### Aim of the exercise
Copy out the listing that follows exactly, dropping every picture.

━━━━━ Entries shown ━━━━━

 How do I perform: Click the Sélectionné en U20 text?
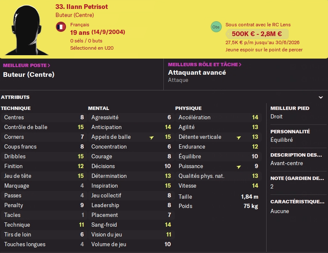pyautogui.click(x=91, y=48)
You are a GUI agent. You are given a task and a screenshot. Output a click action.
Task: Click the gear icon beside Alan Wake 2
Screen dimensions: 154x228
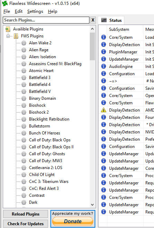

━━━━━

### Exercise answer
 How do I perform: Click the Sélectionné en U20 text?
pyautogui.click(x=91, y=48)
You are a GUI agent. You are given a task and a screenshot. Output a click action.
Task: Click the gear icon beside Alan Wake 2
Screen dimensions: 154x228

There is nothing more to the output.